> [SOURCE TEXT]:
● ● ● ● ●
Leigh Barnard

Personal information
- Full name: Leigh Kenneth Barnard
- Date of birth: 29 October 1958 (age 67)
- Place of birth: Eastbourne, England
- Height: 5 ft 8 in (1.73 m)
- Position: Midfielder

Senior career*
- Years: Team / Apps / (Gls)
- 1977–1982: Portsmouth / 79 / (8)
- 1982: → Peterborough United (loan) / 4 / (0)
- 1982–1989: Swindon Town / 217 / (21)
- 1985: → Exeter City (loan) / 6 / (2)
- 1989–1991: Cardiff City / 63 / (8)

= Leigh Barnard =

English footballer

Leigh Kenneth Barnard (born 29 October 1958) is an English former professional footballer who played as a midfielder. During his career, he made over 350 appearances in the Football League during spells with Portsmouth, Swindon Town and Cardiff City.

==Career==
Barnard joined Portsmouth as an apprentice in 1977 and appeared in 79 games for the club before falling out of favour in 1982 and being loaned out to Peterborough United.

He was given a free transfer to Swindon Town at the end of the 1981–82 season with, then manager, John Trollope commenting "He has the kind of appetite for work that Roger Smart used to have in midfield, and you can't ask for more than that". Barnard was a regular first team choice in his first season with the Wiltshire club and played in every League game.

A left-sided midfielder, Barnard was loaned by Swindon to Exeter City during the 1984–85 season after showing poor form in a Football League Trophy match against Torquay United. In all he appeared 6 times for the Devon club, scoring twice, before returning to the Swindon first team the following season and scoring a goal against Mansfield Town that clinched the Fourth Division Championship for the team.
● ● ● ● ●
> [DATASET]:
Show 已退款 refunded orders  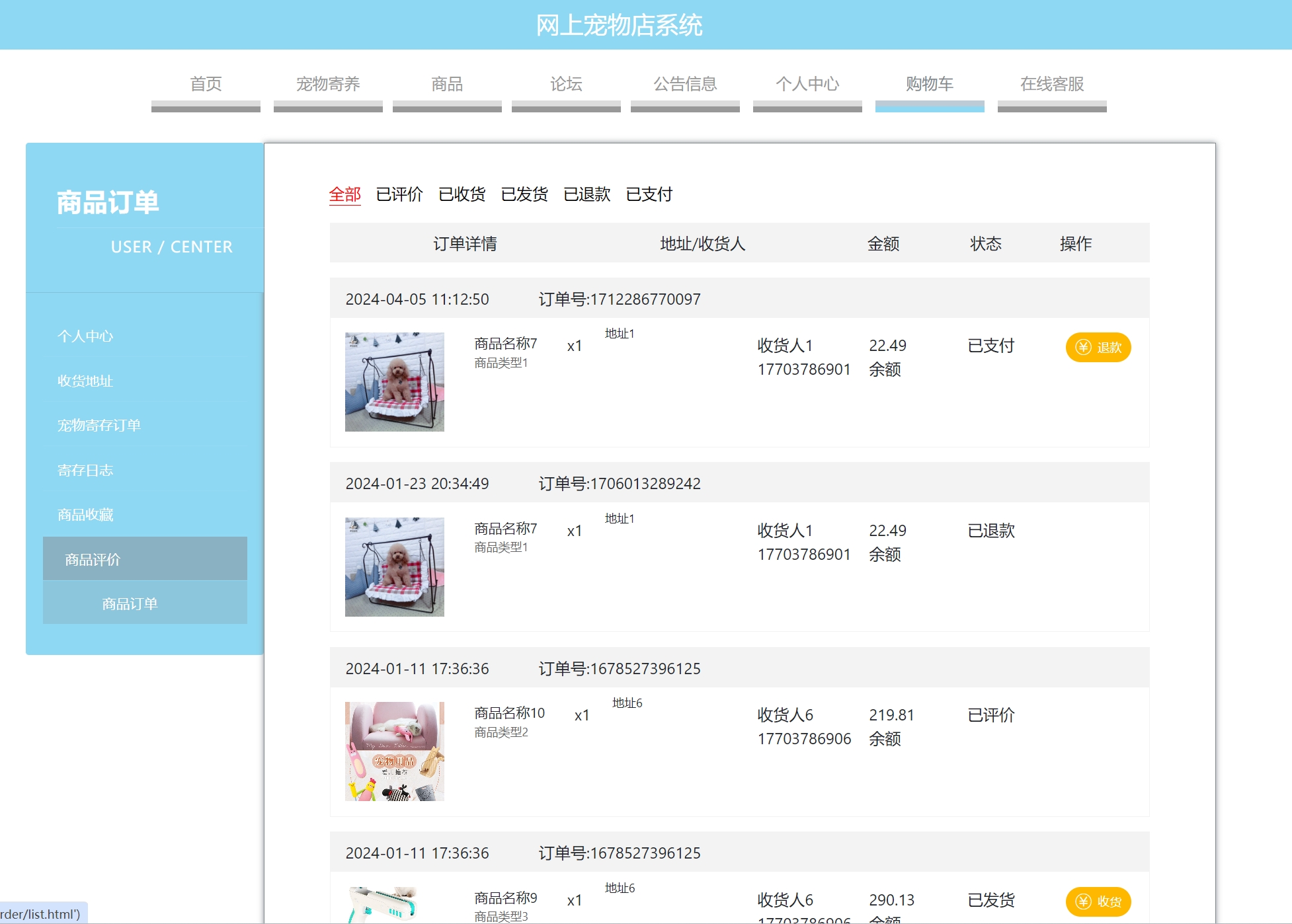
● ● ● ● ●
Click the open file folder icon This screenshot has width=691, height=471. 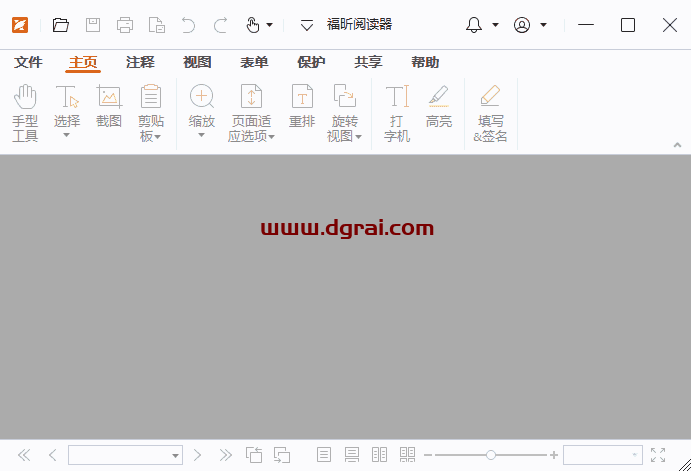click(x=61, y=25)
● ● ● ● ●
> [EXERCISE SET]:
A) From the Leigh Barnard profile at the top, list every team named in its senior career table.
B) Please pick up the Leigh Barnard profile from its last sentence and keep writing.

> [WRITTEN ANSWERS]:
A)
Portsmouth
Peterborough United
Swindon Town
Exeter City
Cardiff City

B)
He lost his regular first team place in 1987–88 and did not appear in the first team again until the beginning of the 1989–90 season. A Fourth Division side on his arrival, Barnard made over 200 appearances for the club as they gained promotion twice during his spell the Robins, reaching the Second Division. He was eventually transferred to Cardiff City in October 1989 for £17,500 where he went on to appear 69 times, scoring 9 goals. After leaving Cardiff, Barnard later played non-league football for Stroud and Moreton Town. He also played in a trial match for Gloucester City against Bristol Rovers.

He taught Mathematics in Abbotsfield School for Boys until 4 April 2014.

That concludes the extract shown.